Quelques minutes avant le début de la séance, le maire Émile Loranger a rapidement fait comprendre aux deux représentants de Portneuf.tv – un nouveau site web – qu’ils n’étaient pas les bienvenus à l’hôtel de ville.

Les deux caméramans ont été escortés par des policiers à l’extérieur de la salle, même si la Ville de L’Ancienne-Lorette n’a pourtant aucun règlement interdisant la présence des caméras.

L’équipe de Portneuf.tv s’est pointée sur les lieux à la demande de citoyens qui lui avaient suggéré d’effectuer une captation de la séance, laquelle devait être diffusée intégralement sur le web, en différé, comme elle l’a fait il y a quelques semaines à Saint-Augustin-de-Desmaures.

Un geste «inacceptable»

«Encore une fois, une caméra est sortie d’un conseil municipal et ça, c’est inacceptable.
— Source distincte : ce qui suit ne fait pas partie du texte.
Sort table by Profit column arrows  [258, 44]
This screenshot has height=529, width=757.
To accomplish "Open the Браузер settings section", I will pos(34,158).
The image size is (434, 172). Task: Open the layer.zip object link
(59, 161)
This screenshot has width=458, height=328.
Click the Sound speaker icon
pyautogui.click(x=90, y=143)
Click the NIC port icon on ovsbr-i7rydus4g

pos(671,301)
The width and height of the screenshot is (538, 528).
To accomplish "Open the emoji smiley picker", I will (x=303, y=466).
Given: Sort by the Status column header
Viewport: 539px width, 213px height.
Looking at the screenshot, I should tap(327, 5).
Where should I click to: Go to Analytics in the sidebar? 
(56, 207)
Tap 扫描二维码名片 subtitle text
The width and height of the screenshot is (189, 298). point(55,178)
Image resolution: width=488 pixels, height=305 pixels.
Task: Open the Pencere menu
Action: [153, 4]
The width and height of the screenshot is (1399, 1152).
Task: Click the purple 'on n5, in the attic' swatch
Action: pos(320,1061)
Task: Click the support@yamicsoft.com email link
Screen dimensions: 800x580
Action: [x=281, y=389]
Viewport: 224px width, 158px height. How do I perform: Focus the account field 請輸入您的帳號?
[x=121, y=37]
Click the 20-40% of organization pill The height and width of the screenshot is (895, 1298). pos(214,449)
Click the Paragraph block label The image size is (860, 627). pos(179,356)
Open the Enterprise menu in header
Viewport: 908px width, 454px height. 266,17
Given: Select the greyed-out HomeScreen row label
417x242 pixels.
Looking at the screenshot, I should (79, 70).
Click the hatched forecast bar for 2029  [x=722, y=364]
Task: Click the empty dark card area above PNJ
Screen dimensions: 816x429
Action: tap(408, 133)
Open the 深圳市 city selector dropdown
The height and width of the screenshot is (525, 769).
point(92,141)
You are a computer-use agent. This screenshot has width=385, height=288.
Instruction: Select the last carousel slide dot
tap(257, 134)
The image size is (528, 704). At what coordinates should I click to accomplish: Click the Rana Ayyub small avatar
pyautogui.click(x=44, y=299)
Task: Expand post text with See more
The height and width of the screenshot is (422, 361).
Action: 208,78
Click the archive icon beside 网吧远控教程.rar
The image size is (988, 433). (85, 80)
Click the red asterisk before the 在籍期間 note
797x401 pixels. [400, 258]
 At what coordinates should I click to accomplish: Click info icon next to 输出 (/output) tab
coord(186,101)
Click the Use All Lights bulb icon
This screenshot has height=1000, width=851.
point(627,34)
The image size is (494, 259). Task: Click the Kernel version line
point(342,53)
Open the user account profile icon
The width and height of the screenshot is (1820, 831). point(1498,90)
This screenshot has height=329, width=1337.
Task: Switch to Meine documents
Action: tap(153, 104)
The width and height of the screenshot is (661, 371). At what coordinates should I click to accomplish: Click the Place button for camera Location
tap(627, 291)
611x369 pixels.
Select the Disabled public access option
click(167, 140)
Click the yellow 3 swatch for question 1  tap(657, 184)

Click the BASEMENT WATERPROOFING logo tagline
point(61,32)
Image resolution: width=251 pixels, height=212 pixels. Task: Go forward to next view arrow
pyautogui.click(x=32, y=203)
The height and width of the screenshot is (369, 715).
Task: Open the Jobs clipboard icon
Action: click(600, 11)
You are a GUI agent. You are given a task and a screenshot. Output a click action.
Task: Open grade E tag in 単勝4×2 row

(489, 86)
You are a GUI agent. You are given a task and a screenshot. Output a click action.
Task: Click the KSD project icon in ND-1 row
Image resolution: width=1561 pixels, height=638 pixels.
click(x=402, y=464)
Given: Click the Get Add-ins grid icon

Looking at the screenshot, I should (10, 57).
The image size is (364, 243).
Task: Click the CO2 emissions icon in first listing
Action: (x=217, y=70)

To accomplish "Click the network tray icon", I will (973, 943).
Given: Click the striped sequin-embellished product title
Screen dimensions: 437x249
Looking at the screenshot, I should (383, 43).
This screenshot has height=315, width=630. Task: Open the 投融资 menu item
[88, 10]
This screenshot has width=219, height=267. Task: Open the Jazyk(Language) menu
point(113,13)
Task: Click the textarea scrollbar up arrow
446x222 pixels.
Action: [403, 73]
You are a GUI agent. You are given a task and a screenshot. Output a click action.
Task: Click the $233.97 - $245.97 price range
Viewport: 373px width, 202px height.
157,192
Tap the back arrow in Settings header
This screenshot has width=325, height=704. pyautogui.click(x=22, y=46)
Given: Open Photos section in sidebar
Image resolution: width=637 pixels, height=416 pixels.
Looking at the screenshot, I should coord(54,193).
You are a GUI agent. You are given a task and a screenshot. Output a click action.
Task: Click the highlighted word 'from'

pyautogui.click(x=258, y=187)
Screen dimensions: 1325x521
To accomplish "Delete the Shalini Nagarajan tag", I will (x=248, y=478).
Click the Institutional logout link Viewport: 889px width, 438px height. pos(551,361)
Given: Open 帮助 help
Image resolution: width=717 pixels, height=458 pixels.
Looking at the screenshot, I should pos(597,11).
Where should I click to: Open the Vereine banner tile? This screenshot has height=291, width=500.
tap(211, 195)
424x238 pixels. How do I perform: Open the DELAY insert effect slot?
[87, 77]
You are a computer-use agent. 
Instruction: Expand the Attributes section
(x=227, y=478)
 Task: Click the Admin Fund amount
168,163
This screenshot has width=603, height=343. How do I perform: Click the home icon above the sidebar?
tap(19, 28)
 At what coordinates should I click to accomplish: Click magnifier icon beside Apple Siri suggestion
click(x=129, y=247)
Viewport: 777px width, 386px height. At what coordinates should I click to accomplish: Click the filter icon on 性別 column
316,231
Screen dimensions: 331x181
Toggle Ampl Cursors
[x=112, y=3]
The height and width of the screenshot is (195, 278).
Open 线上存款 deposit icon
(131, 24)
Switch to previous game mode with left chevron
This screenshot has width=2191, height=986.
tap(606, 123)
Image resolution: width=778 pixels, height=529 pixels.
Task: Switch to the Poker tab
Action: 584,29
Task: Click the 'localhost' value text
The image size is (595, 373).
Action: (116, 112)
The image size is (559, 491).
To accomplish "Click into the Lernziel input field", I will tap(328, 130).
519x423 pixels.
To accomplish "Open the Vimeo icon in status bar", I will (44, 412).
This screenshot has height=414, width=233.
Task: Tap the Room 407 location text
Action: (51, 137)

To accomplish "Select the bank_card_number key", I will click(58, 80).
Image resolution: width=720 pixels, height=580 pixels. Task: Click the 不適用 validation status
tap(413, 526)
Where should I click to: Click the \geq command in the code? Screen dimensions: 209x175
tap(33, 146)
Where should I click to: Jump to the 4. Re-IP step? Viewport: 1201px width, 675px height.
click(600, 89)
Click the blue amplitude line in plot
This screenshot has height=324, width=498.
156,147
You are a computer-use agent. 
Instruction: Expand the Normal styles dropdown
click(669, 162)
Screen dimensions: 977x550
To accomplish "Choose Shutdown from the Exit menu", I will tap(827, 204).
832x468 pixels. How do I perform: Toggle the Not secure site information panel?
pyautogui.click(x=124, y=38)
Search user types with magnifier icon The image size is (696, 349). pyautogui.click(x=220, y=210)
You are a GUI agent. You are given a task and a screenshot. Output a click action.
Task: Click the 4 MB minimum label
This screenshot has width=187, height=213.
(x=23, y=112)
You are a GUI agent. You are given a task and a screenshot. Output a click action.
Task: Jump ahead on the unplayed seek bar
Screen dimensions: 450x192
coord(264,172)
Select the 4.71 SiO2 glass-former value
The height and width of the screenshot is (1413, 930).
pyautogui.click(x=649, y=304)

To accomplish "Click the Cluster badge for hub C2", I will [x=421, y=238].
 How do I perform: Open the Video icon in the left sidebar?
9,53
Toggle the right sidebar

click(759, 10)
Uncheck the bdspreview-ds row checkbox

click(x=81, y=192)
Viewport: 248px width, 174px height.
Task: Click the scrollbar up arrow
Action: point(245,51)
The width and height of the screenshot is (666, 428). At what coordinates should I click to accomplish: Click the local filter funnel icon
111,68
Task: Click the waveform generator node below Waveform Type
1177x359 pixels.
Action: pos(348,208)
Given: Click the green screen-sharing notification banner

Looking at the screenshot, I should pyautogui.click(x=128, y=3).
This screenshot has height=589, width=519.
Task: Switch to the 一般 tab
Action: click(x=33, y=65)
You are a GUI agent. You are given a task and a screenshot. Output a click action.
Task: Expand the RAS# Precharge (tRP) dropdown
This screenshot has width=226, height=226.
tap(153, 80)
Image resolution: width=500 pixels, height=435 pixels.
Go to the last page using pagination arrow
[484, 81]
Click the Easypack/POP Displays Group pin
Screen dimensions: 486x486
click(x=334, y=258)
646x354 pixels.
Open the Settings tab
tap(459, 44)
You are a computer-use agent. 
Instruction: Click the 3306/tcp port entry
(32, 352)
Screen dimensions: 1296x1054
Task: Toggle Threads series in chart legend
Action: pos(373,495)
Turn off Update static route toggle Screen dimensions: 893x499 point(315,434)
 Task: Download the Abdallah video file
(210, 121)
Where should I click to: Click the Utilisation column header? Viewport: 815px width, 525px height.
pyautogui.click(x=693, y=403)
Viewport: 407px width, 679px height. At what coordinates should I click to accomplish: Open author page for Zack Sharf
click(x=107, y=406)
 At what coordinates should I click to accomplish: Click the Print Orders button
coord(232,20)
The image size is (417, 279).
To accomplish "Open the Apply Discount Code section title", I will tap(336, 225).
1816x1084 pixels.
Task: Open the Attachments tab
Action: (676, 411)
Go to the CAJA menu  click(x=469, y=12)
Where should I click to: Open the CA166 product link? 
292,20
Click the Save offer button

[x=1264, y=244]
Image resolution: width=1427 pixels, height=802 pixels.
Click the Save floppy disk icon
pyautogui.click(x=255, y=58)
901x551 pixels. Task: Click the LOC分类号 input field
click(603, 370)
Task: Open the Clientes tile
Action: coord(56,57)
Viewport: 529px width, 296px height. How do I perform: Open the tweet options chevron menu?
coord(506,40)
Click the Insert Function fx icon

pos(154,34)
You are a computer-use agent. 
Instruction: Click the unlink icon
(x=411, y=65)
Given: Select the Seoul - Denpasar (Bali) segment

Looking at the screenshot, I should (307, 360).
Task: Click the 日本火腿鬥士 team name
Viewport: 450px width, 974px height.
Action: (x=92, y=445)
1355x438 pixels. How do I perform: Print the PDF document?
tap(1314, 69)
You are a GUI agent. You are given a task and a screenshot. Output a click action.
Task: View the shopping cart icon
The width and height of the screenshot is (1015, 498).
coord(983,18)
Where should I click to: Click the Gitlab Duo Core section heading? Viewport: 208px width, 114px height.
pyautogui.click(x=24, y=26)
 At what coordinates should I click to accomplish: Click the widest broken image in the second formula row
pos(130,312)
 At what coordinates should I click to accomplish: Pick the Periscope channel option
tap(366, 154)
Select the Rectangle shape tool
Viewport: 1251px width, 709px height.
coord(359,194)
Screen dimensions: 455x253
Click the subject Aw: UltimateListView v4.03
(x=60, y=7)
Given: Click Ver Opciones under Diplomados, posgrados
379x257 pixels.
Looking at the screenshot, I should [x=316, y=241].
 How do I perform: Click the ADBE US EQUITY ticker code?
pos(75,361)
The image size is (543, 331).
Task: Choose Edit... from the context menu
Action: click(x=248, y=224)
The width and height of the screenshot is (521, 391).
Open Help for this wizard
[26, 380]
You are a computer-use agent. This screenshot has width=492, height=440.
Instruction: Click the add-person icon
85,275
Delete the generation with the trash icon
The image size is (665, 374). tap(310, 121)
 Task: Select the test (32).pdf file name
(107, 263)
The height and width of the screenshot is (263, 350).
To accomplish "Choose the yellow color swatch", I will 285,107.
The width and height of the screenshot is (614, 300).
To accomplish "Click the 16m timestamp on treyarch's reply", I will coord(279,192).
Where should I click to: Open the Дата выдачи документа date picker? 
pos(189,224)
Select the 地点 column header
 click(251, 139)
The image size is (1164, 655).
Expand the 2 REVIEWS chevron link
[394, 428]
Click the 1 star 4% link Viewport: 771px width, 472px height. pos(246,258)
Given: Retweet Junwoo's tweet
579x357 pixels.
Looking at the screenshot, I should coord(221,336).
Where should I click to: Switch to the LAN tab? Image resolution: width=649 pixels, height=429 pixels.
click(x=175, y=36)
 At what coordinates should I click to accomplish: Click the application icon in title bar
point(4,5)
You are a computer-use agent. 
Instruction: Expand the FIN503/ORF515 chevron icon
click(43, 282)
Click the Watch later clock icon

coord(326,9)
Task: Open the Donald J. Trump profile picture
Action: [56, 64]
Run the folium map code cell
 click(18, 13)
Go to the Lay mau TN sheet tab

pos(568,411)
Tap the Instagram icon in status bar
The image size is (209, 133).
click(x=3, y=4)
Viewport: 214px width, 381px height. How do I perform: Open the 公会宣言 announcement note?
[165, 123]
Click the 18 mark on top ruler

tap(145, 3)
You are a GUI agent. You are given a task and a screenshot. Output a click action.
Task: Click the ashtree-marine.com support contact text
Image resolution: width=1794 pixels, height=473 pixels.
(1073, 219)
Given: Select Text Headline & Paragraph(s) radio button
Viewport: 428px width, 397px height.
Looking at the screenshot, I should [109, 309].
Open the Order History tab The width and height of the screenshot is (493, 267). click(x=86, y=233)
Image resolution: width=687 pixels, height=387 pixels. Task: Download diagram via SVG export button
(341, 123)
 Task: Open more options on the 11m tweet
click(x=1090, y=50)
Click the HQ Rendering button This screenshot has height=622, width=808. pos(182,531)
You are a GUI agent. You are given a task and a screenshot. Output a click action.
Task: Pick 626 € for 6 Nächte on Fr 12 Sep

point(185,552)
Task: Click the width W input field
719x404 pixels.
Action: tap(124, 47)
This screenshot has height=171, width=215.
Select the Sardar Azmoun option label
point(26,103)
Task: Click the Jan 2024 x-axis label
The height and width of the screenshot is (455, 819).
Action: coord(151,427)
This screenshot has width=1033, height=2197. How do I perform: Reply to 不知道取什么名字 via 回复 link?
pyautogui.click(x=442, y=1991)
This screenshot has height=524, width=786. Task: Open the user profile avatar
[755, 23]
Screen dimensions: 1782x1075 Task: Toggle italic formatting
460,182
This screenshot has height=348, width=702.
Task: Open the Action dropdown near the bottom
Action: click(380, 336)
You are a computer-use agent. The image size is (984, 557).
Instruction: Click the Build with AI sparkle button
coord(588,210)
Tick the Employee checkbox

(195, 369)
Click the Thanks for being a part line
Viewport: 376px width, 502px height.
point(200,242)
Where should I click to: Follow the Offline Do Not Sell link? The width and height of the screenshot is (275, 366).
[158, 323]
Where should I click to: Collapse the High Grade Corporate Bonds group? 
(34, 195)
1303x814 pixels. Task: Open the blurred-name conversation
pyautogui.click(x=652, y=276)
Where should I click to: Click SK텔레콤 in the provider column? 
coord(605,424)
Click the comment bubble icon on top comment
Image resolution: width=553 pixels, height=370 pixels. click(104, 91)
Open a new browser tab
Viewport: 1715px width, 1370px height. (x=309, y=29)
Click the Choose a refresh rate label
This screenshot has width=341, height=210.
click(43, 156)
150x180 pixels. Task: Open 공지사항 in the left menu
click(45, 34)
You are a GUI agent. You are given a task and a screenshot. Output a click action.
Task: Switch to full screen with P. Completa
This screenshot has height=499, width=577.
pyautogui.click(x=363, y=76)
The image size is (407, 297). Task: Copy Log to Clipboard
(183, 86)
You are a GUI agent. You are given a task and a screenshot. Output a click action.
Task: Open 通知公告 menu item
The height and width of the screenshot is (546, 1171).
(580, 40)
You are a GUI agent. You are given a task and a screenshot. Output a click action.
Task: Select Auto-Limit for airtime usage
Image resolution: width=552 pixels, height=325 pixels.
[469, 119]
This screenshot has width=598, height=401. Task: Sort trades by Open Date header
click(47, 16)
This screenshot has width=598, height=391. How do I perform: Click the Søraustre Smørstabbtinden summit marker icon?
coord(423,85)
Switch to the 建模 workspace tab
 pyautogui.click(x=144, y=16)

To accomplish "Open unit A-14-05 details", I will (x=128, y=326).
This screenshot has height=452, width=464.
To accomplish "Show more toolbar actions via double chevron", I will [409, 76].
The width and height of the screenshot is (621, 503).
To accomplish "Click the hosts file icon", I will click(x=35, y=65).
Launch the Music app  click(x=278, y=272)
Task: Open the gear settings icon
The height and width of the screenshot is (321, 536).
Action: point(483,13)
C’est assez étonnant, en 2016, qu’on s’oppose encore à la webdiffusion et à la présence de caméras. Pour nous, c’est un nouvel épisode d’une longue suite de diverses entraves par rapport au droit de filmer», a réagi la vice-présidente de la FPJQ, Valérie Gaudreau, qui est journaliste au quotidien Le Soleil.

Cette dernière n’arrive pas à comprendre la logique derrière cette exclusion. Les médias électroniques n’ont jamais vécu une telle situation à L’Ancienne-Lorette.

«M. Loranger n’est pas l’élu le plus réputé pour l’entrave aux médias. Traditionnellement, c’est quelqu’un qui est assez ouvert et très disponible. C’est sûr qu’hier, il n’aurait pas mis Radio-Canada et TVA dehors. Peu importe la taille du média, la réflexion qu’on doit avoir maintenant, c’est pourquoi, avec tous les outils technologiques qui sont permis, on puisse souhaiter encore moins de transparence», plaide Mme Gaudreau.

«Est-ce que c’était intempestif ou vraiment réfléchi? Peu importe, je pense qu’il doit se rendre compte que, quel que soit le contexte, l’image que ça donne, c’est une Ville qui ne veut pas que ses élus soient filmés in extenso alors que, par définition, c’est public et tous les citoyens et médias doivent pouvoir filmer intégralement une séance du conseil», a-t-elle ajouté en entrevue.

«Ça va devenir un show», dit Loranger

«On n’en veut pas de webdiffusion», avait expliqué M. Loranger après la séance. «Ça va devenir un show. On n’aura plus de discussions. On va commencer à 5 h et on va finir à minuit!», avait-il argué pour justifier son geste.

«Pour le moment, ce n’est pas une bonne idée. Ça vient donner de fausses informations. Quand on va trop vite, on peut se casser la gueule», avait renchéri le conseiller Yvon Godin. Seul le conseiller indépendant Gaétan Pageau s’est dit en faveur de la webdiffusion. Il était visiblement renversé, jeudi soir, de la tournure des évènements.